Records from a pointing dataset:
....
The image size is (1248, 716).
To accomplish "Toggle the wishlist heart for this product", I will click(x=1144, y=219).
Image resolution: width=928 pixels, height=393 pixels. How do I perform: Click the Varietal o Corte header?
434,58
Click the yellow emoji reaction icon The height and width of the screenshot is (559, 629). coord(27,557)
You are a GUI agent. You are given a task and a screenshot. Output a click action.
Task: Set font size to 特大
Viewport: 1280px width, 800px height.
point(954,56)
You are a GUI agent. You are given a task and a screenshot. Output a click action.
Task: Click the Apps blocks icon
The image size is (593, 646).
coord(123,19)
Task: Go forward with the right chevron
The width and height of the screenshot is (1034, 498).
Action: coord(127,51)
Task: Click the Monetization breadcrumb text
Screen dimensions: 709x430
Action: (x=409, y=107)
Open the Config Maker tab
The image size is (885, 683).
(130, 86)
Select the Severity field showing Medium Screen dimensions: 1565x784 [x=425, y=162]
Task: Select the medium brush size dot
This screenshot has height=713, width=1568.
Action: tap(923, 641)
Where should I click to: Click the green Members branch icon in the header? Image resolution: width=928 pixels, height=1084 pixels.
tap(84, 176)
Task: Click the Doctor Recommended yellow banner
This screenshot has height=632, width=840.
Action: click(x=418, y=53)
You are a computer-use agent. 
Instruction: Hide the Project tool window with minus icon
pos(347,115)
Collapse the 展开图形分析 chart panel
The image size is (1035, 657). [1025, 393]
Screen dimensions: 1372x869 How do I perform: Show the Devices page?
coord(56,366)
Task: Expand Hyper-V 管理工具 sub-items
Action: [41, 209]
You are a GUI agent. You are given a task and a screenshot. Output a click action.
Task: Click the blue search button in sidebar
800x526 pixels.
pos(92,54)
....
Format every line of the records above as a JSON list of strings, one string per line, and omit any blank lines.

### Solution for this problem
[
  "The image size is (1248, 716).",
  "To accomplish \"Toggle the wishlist heart for this product\", I will click(x=1144, y=219).",
  "Image resolution: width=928 pixels, height=393 pixels. How do I perform: Click the Varietal o Corte header?",
  "434,58",
  "Click the yellow emoji reaction icon The height and width of the screenshot is (559, 629). coord(27,557)",
  "You are a GUI agent. You are given a task and a screenshot. Output a click action.",
  "Task: Set font size to 特大",
  "Viewport: 1280px width, 800px height.",
  "point(954,56)",
  "You are a GUI agent. You are given a task and a screenshot. Output a click action.",
  "Task: Click the Apps blocks icon",
  "The image size is (593, 646).",
  "coord(123,19)",
  "Task: Go forward with the right chevron",
  "The width and height of the screenshot is (1034, 498).",
  "Action: coord(127,51)",
  "Task: Click the Monetization breadcrumb text",
  "Screen dimensions: 709x430",
  "Action: (x=409, y=107)",
  "Open the Config Maker tab",
  "The image size is (885, 683).",
  "(130, 86)",
  "Select the Severity field showing Medium Screen dimensions: 1565x784 [x=425, y=162]",
  "Task: Select the medium brush size dot",
  "This screenshot has height=713, width=1568.",
  "Action: tap(923, 641)",
  "Where should I click to: Click the green Members branch icon in the header? Image resolution: width=928 pixels, height=1084 pixels.",
  "tap(84, 176)",
  "Task: Click the Doctor Recommended yellow banner",
  "This screenshot has height=632, width=840.",
  "Action: click(x=418, y=53)",
  "You are a computer-use agent. ",
  "Instruction: Hide the Project tool window with minus icon",
  "pos(347,115)",
  "Collapse the 展开图形分析 chart panel",
  "The image size is (1035, 657). [1025, 393]",
  "Screen dimensions: 1372x869 How do I perform: Show the Devices page?",
  "coord(56,366)",
  "Task: Expand Hyper-V 管理工具 sub-items",
  "Action: [41, 209]",
  "You are a GUI agent. You are given a task and a screenshot. Output a click action.",
  "Task: Click the blue search button in sidebar",
  "800x526 pixels.",
  "pos(92,54)"
]